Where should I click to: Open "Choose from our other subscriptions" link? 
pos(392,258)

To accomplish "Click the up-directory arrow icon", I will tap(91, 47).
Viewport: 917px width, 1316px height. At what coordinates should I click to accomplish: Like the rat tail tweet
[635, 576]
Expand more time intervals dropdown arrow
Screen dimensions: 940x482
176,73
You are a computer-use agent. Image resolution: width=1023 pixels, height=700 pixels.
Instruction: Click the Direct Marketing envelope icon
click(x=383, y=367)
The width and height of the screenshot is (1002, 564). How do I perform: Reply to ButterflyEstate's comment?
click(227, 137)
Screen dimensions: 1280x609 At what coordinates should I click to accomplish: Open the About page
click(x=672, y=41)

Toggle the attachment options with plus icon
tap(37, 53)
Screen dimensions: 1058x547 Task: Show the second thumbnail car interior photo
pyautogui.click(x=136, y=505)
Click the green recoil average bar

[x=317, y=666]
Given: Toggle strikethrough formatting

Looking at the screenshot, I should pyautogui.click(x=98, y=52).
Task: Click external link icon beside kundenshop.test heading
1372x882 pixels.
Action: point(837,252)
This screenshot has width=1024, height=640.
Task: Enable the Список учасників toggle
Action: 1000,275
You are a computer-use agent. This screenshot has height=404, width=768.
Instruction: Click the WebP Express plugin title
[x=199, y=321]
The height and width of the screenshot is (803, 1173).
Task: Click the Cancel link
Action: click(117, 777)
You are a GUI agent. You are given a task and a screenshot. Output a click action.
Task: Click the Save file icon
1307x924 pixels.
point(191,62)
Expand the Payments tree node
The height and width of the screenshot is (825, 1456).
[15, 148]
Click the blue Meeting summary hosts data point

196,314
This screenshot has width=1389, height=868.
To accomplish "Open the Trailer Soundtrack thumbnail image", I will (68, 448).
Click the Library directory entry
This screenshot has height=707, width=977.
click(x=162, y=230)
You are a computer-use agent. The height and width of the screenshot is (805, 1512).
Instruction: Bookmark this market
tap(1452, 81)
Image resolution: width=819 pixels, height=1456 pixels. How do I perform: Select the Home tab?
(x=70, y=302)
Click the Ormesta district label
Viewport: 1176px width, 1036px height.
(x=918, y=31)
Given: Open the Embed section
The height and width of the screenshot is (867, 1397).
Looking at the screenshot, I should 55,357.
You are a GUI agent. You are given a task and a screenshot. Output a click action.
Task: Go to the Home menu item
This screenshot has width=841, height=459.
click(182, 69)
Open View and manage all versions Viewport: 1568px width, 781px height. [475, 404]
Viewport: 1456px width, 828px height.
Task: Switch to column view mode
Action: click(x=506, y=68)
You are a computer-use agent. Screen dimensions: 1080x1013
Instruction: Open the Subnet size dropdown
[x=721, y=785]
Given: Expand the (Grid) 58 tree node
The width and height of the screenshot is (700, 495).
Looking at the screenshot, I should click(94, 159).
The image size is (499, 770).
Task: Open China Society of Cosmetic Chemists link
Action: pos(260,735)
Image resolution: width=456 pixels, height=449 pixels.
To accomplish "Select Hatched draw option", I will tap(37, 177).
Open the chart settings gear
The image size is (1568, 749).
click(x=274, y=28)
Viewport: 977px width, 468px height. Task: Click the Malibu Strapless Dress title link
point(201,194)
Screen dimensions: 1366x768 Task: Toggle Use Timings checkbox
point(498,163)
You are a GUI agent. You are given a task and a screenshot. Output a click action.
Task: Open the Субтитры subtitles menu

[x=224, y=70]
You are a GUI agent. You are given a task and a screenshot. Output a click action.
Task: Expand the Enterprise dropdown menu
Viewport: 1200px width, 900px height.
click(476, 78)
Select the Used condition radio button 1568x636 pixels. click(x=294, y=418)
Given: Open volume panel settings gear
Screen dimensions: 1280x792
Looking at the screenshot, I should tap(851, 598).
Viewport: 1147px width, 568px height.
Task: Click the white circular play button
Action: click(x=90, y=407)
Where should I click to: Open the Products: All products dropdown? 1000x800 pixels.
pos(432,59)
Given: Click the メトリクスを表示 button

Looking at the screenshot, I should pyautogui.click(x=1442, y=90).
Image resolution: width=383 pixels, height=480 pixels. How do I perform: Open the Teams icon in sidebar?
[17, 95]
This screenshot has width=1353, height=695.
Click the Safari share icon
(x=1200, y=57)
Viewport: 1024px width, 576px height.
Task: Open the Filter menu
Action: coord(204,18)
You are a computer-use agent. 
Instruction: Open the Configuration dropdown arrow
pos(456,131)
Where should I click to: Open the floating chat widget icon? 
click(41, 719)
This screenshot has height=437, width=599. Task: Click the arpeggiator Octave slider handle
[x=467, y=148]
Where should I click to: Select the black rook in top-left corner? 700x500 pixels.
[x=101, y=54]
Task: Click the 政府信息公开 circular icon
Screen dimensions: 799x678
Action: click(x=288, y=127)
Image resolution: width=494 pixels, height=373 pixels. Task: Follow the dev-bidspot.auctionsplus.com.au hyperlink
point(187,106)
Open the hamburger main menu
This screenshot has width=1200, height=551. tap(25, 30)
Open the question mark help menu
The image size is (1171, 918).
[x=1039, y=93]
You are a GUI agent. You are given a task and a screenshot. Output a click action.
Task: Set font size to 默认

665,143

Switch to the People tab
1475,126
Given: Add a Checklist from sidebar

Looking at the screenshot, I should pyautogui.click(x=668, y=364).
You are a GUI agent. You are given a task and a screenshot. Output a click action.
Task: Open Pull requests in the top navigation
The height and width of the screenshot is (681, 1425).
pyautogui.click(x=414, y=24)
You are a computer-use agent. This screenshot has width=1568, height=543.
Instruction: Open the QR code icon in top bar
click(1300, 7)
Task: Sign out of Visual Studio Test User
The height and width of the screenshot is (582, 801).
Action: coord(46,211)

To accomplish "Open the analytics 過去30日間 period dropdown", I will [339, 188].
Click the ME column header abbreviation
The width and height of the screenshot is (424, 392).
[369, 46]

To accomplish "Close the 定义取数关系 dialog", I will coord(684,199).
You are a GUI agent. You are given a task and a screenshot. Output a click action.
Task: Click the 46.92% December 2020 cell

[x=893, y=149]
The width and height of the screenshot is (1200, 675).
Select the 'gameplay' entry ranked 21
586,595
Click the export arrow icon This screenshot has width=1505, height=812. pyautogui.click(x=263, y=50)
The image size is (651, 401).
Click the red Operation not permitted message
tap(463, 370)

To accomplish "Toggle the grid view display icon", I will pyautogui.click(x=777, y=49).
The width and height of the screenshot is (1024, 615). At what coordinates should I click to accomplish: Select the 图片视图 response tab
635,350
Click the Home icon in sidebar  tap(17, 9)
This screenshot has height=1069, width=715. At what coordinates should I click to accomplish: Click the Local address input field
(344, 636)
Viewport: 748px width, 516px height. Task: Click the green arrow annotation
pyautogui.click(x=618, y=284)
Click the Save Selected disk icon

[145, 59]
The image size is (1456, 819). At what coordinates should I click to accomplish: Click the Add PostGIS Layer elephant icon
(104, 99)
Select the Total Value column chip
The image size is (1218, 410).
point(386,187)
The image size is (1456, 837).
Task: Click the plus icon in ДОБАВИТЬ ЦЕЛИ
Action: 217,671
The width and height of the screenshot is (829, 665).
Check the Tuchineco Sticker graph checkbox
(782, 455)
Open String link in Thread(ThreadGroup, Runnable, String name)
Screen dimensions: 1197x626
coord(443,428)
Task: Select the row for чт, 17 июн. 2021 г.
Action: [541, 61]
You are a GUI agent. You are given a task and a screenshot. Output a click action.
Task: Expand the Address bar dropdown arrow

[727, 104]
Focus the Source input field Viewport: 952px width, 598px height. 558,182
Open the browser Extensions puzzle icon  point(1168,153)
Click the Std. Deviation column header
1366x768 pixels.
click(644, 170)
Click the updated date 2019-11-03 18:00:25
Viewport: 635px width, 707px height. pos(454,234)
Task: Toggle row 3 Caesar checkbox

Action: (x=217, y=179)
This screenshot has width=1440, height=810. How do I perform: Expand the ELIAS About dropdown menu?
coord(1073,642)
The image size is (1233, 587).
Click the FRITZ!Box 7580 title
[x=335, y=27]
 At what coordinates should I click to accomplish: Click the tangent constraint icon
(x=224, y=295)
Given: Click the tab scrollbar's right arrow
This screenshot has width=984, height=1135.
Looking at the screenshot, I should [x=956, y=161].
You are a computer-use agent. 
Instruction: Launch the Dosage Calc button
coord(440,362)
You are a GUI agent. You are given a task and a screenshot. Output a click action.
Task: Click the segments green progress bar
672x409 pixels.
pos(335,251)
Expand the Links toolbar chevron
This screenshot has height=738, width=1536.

_ _ _

◆ PROBLEM TO WORK ON ◆
In the data above, which lines lie between the line with "The width and height of the screenshot is (700, 495)." and the line with "Image resolution: width=456", inclusive? Print those lines exactly and nothing else.

◆ RESULT BELOW ◆
The width and height of the screenshot is (700, 495).
Looking at the screenshot, I should click(94, 159).
The image size is (499, 770).
Task: Open China Society of Cosmetic Chemists link
Action: pos(260,735)
Image resolution: width=456 pixels, height=449 pixels.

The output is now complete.